- **WORK ITEM**:
Report each line of the entries that includes "computer" by copying it.

- **DATA SHOWN**:
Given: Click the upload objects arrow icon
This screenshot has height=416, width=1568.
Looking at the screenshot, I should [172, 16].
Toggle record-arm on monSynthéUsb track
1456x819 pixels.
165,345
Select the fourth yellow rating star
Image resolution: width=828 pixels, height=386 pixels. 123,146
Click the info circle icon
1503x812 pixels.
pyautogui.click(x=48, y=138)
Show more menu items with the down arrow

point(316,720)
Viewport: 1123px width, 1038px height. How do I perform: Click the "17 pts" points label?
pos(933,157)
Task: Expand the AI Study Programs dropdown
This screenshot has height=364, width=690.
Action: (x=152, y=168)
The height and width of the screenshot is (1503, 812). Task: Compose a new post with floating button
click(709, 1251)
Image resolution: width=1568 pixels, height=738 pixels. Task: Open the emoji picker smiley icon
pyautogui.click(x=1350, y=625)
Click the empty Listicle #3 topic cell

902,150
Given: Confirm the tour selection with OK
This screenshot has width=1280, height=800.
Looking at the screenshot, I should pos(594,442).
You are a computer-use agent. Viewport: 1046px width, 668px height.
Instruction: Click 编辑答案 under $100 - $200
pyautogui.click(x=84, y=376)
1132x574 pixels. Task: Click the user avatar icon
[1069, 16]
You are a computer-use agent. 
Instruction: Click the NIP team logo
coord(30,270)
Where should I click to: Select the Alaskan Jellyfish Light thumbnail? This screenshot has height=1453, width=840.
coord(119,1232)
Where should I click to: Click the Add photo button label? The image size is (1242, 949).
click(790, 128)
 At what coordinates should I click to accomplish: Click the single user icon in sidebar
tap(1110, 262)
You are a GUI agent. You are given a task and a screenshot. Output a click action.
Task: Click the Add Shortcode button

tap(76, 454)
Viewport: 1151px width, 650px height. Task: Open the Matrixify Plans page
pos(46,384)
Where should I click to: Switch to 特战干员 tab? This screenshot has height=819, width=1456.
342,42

- **TASK ANSWER**:
You are a computer-use agent. Viewport: 1046px width, 668px height.
You are a computer-use agent. 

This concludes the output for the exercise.